Talabi, who is also an adjunct faculty member in nuclear engineering at the University of Pittsburgh and University of Michigan, said that SMRs’ modular nature will allow for rapid deployment and substantial cost savings as time goes on. 

“Pretty much every reactor that has been built [so far] has been built like it’s the first one,” he said. “But with these reactors, because we will be able to use the same processes, the same facilities, to produce them, we actually expect that we will be able to … achieve deployment scale relatively quickly.” 

Raising doubts 

Not all experts are convinced that SMRs are going to live up to expectations. 

Edwin Lyman, director of nuclear power safety for the Union of Concerned Scientists, told VOA that the Kairos reactors Google is hoping to install use a new technology that has never been tested under real-world conditions.

“At this point, it’s just hope without any real basis in experimental fact to believe that this is going to be a productive and reliable solution for the need to power data centers over the medium term,” he said. 

He pointed out that the large-scale deployment of new nuclear reactors will also result in the creation of a new source of nuclear waste, which the U.S. is still struggling to find a way to dispose of at scale.  

“I think what we’re seeing is really a bubble — a nuclear bubble — which I suspect is going to be deflated once these optimistic, hopeful agreements turn out to be much harder to execute,” Lyman said. 

Three Mile Island 

Microsoft and Amazon have plotted a more conventional path toward powering their data centers with nuclear energy. 

In its announcement last month, Microsoft revealed that it has reached an agreement with Constellation Energy to restart a mothballed nuclear reactor at Three Mile Island in Pennsylvania and to use the power it produces for its data operations. 

Three Mile Island is best known as the site of the worst nuclear disaster in U.S. history. In 1979, the site’s Unit 2 reactor suffered a malfunction that resulted in radioactive gases and iodine being released into the local environment.  

However, the facility’s Unit 1 reactor did not fail, and it operated safely for several decades. It was shut down in 2019, after cheap shale gas drove the price of energy down so far that it made further operations economically unfeasible. 

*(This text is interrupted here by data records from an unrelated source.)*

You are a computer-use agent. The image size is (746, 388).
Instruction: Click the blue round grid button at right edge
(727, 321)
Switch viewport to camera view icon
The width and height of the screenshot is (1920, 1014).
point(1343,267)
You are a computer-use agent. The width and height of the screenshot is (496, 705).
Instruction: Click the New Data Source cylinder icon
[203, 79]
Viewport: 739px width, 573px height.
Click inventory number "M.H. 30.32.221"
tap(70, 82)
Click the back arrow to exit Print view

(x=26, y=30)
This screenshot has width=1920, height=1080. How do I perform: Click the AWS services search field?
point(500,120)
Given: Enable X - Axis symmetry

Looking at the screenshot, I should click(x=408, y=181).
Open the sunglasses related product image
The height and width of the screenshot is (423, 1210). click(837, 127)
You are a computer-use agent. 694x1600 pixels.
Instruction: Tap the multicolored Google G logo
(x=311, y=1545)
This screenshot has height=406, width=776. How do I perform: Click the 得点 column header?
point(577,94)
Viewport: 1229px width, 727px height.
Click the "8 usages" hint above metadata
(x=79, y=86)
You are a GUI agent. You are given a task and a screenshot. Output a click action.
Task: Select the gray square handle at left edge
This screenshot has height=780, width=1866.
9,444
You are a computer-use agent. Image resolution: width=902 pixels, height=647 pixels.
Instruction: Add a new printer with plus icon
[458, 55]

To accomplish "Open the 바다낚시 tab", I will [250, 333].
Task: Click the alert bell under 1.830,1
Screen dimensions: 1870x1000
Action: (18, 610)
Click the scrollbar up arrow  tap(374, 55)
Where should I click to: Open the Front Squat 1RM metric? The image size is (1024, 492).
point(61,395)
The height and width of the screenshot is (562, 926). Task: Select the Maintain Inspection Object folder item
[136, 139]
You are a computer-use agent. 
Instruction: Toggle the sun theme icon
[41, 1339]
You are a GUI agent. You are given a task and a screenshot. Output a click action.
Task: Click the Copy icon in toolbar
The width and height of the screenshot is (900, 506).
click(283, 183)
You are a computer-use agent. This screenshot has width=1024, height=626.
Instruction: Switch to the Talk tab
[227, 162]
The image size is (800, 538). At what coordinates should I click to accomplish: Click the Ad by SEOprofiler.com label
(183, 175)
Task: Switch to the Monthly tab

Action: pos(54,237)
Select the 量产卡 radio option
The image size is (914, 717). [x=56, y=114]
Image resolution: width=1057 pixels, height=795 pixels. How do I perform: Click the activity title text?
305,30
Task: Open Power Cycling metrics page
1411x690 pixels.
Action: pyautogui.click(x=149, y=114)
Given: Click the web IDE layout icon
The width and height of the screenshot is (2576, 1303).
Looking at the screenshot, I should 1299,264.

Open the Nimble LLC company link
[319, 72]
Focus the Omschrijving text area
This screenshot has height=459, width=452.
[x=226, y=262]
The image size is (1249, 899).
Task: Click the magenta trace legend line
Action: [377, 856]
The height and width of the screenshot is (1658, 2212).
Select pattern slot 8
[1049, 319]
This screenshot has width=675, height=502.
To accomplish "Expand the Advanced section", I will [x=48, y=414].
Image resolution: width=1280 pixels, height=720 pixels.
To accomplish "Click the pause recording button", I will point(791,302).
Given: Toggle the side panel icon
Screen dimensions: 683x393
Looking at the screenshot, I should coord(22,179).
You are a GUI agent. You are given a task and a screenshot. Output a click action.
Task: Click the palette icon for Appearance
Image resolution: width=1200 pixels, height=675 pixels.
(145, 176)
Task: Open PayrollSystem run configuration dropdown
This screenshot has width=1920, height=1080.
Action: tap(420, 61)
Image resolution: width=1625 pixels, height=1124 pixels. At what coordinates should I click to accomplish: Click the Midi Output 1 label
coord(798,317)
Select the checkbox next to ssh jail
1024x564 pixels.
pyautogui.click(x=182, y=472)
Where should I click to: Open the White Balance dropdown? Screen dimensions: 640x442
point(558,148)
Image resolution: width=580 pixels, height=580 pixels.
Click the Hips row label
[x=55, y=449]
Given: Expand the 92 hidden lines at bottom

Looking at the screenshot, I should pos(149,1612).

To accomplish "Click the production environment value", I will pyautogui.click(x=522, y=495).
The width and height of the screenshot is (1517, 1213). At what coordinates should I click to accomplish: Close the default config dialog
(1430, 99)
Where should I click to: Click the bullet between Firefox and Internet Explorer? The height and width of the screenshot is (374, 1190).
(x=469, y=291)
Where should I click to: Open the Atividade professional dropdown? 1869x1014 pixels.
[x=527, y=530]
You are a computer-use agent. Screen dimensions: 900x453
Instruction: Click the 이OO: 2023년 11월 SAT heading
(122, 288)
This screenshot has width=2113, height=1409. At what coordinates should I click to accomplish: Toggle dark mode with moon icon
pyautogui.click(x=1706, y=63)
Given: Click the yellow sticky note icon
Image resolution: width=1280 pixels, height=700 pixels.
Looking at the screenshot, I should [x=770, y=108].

It is expected to cost $1.6 billion to bring the reactor back online, and Microsoft has agreed to fund that investment. It has also signed an agreement to purchase power from the facility for 20 years. The companies say they believe that they can bring the facility back online by 2028. 

Amazon’s plan, by contrast, does not require either new technology or the resurrection of an older nuclear facility. 

The data center that the company purchased from Talen Energy is located on the same site as the fully operational Susquehanna nuclear plant in Salem, Pennsylvania, and draws power directly from it. 

Amazon characterized the $650 million investment as part of a larger effort to reach net-zero carbon emissions by 2040.